» Aufgabe 1
Nenne alle Auszeichnungen samt Jahr, die in der Laudatio auf Erika Weinzierl nach „Ich erwähne hier nur:“ aufgezählt werden.
» Aufgabe 2
Schreibe die Laudatio auf Erika Weinzierl im Anschluss an ihren letzten Satz weiter.

Sehr geehrte Damen und Herren!
Sehr geehrte Frau Professor Weinzierl!
Liebe Erika!

Es ist mir eine besondere Ehre und Freude, aus Anlass der Verleihung des Ehrenpreises 2008 des Presseclubs Concordia an Erika Weinzierl einige Gedanken der Würdigung verlieren zu dürfen. Das ist in der kurzen Zeit nicht leicht, da die Geehrte seit langem nicht nur eine berühmte Historikerin, sondern auch eine der herausragendsten Persönlichkeiten des öffentlichen Lebens ist.

Unzählig sind ihre Publikationen (Autorin von 7 Büchern, Herausgeberin von 30 Büchern und Verfasserin von rund 250 Aufsätzen, speziell Begründerin und langjährige Herausgeberin der noch immer existierenden Zeitschrift “Zeitgeschichte”). Nicht weniger beeindruckend ist die Liste ihrer bisherigen Ehrungen und Würdigungen, die Sie alle im offiziellen Lebenslauf (im Internet) nachlesen können und auch sollen. Ich erwähne hier nur: 1985 das Ehrenzeichen für Wissenschaft und Kunst I. Klasse, 1988 den Österreichischen Staatspreis für Kulturpublizistik (den später auch ihr heute anwesender Sohn Ulrich erhielt – offenbar liegt das erfolgreiche Schreiben in der Familie), 1994 Wissenschaftspreis und 2000 Volksbildungspreis der Stadt Wien, 1995 Bruno-Kreisky-Preis für das politische Buch (Sonderpreis für das Lebenswerk), 1996 die Samuel-Bloch-Medaille der Aktion gegen den Antisemitismus, oder 2003 den renommierten Donauland-Sachbuchpreis “danubius” für ihr Lebenswerk.

» Datenzeilen

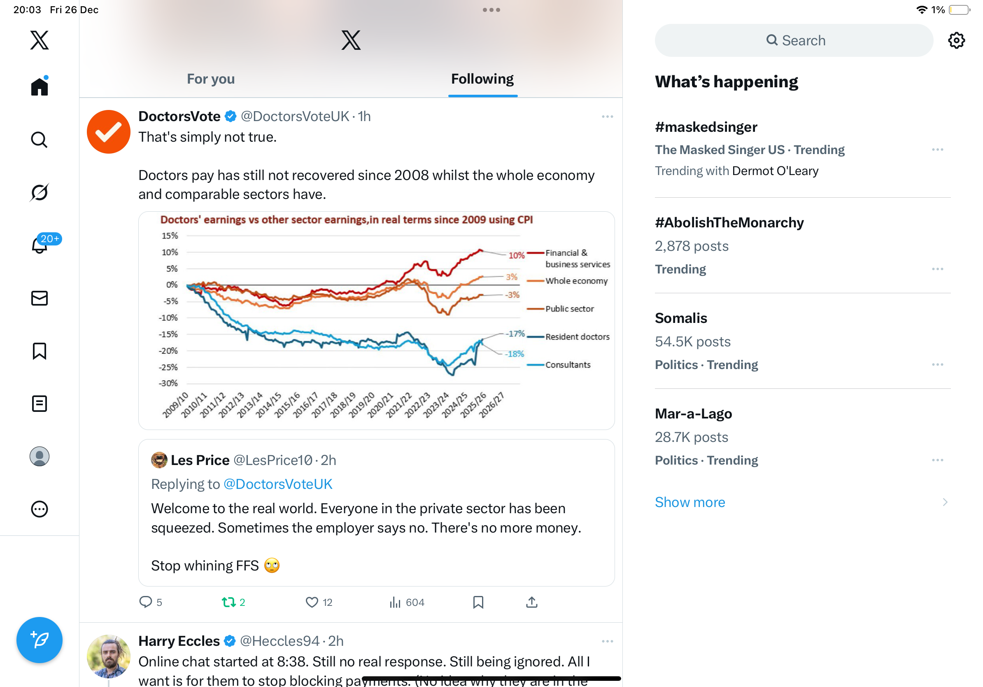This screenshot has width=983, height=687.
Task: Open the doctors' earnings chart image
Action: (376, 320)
--
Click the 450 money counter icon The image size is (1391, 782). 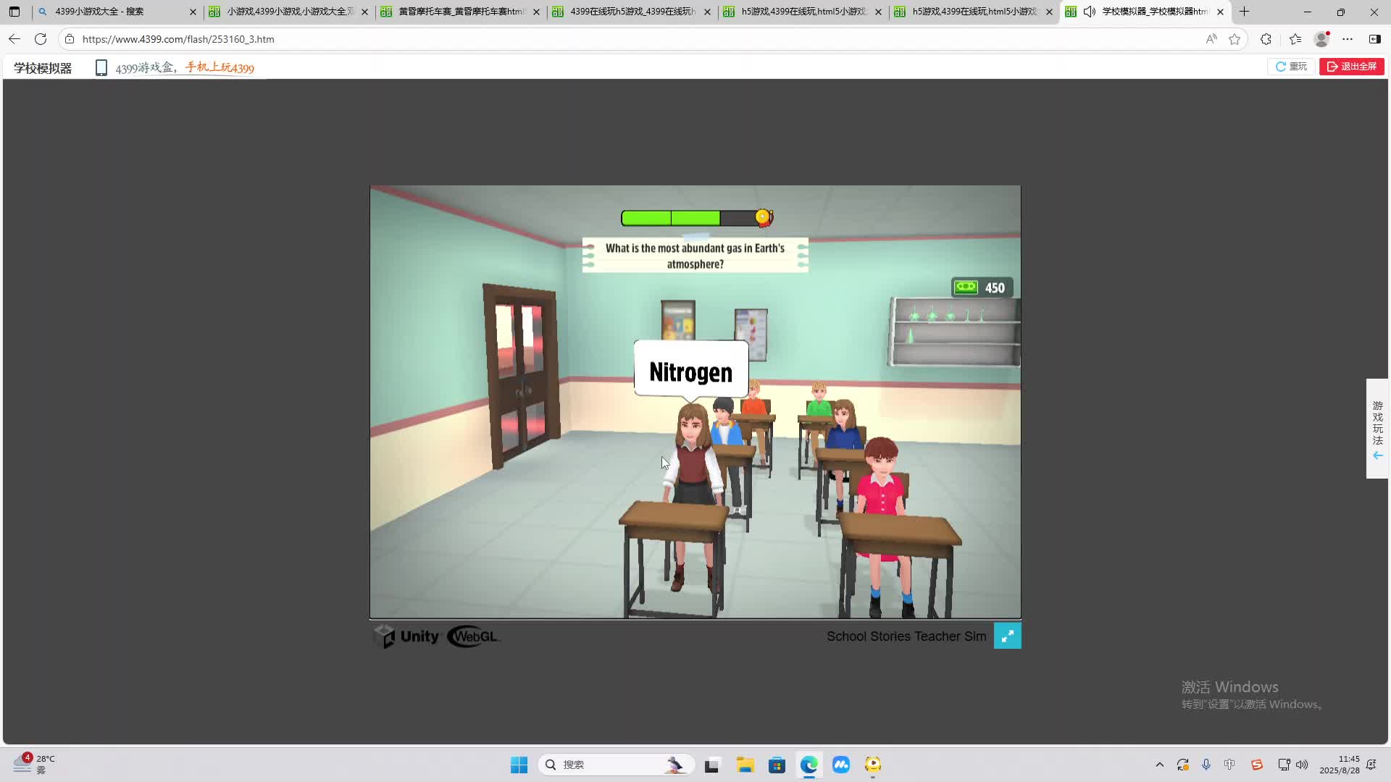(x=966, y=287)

» Schriftliche Antwort 1
- 1985: Ehrenzeichen für Wissenschaft und Kunst I. Klasse
- 1988: Österreichischer Staatspreis für Kulturpublizistik
- 1994: Wissenschaftspreis der Stadt Wien
- 2000: Volksbildungspreis der Stadt Wien
- 1995: Bruno-Kreisky-Preis für das politische Buch (Sonderpreis für das Lebenswerk)
- 1996: Samuel-Bloch-Medaille der Aktion gegen den Antisemitismus
- 2003: Donauland-Sachbuchpreis „danubius“ für ihr Lebenswerk

» Schriftliche Antwort 2
Ihr beeindruckendes Schaffen entspricht besonders überzeugend den Zielsetzungen des Presseclubs Concordia, nämlich dem Eintreten für Pressefreiheit, Menschenrechte, Gleichberechtigung und dem Auftreten gegen jede Art von Diskriminierung, wobei die Reihe der bisher Ausgezeichneten – u.a. Vaclav Havel, Kardinal König, George Tabori, Leon Zelman, Oscar Bronner – die Besonderheit und Bedeutung dieses Preises eindrucksvoll dokumentiert. Zu jeder dieser großen Figuren ließen sich leicht und gut persönliche und geistige Bezüge als Beleg für eine gemeinsame Sache im Dienste der Humanität herstellen.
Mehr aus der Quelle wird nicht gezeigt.